Development and Validation of a HPLC Method for Determination of Isochlorogenic Acid A in Rat Plasma and Application to Pharmacokinetic Study.

A simple, optimized and sensitive high-performance liquid chromatograph method with ultraviolet (UV) detection (HPLC/UV) was developed and validated for determination of isochlorogenic acid A in rat plasma. The analytes were successfully separated on a Shodex C18 column (5 μm particle size, 250 mm × 4.6 mm, i.d.), the mobile phase contained 0.1% phosphoric acid aqueous solution (solvent A) and methanol (solvent B) (50:50, v/v) at a flow rate of 1.0 mL/min. The wavelength for UV detection was set at 300 nm and the column temperature was maintained in 30°C. Calibration curve for isochlorogenic acid A was found to be good linear over the range of 0.04-40 μg/mL (r = 0.9998). The intra- and inter-day precisions (relative standard deviation) were within 7.63% and the assay accuracy (RE) ranged from -1.41 to 3.25%. The limit of detection and the lower limit of quantification were 0.012 and 0.04 μg/mL, respectively.

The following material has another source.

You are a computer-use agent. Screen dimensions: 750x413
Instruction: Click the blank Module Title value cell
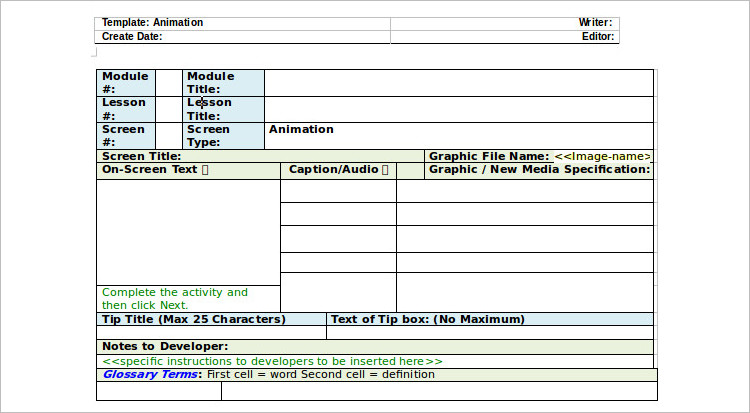[458, 83]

The validated method was successfully applied to pharmacokinetic study of isochlorogenic acid A in rats for the first time. The pharmacokinetic parameters were evaluated after the rats were administered intravenously and intragastrically isochlorogenic acid A at the single dose of 18 mg/kg, respectively. The absolute bioavailability was calculated to be 22.6%.